- [Screenshot grounding data]
★ ★ ★ ★ ★ ★ ★

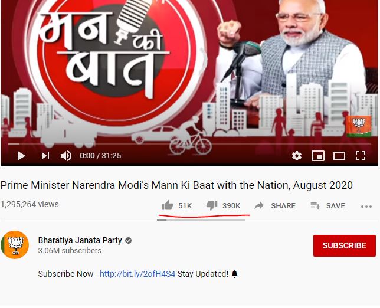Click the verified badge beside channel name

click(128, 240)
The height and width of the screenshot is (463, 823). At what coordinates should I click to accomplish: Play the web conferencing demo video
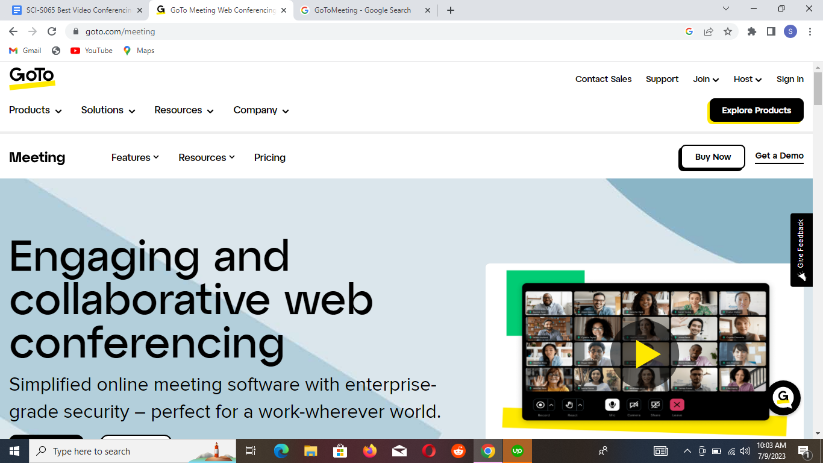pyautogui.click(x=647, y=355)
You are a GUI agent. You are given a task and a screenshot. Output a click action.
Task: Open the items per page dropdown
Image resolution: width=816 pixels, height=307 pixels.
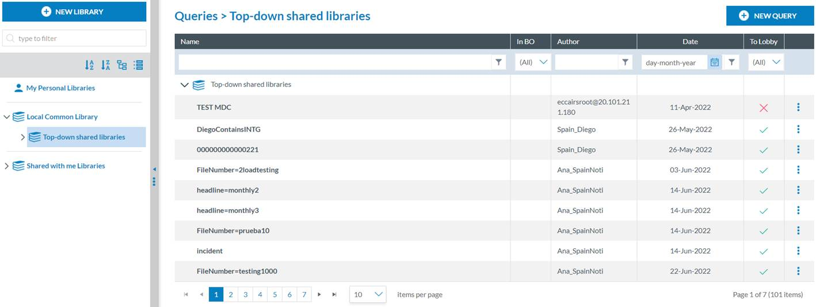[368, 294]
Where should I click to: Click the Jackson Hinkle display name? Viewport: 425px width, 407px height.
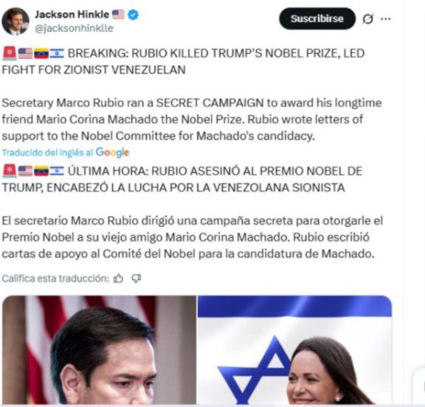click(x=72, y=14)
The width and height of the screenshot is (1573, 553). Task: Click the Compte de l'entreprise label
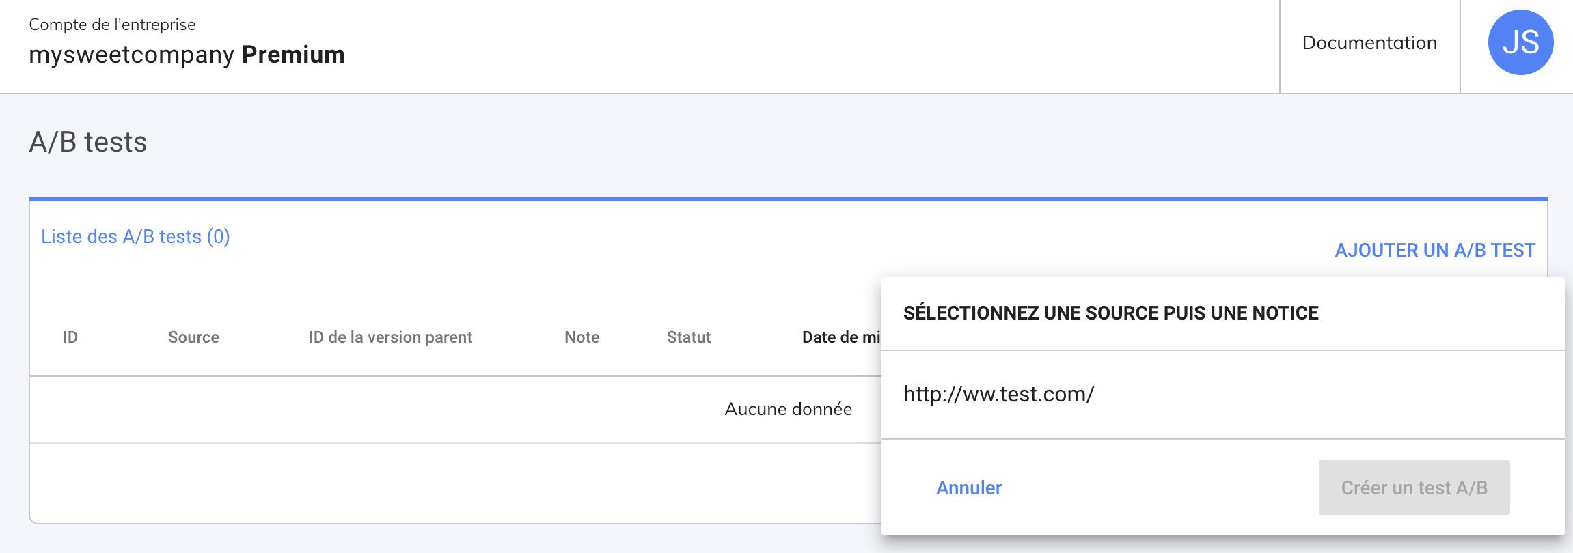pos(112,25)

★ ★ ★ ★ ★ ★ ★

- [YOUR INSTRUCTIONS] Return the line containing "The width and" and every line after it through the end of the records above, exactly and nothing else, but not the pictures.

- [RESULT]
The width and height of the screenshot is (1573, 553). Task: Click the Compte de l'entreprise label
pos(112,25)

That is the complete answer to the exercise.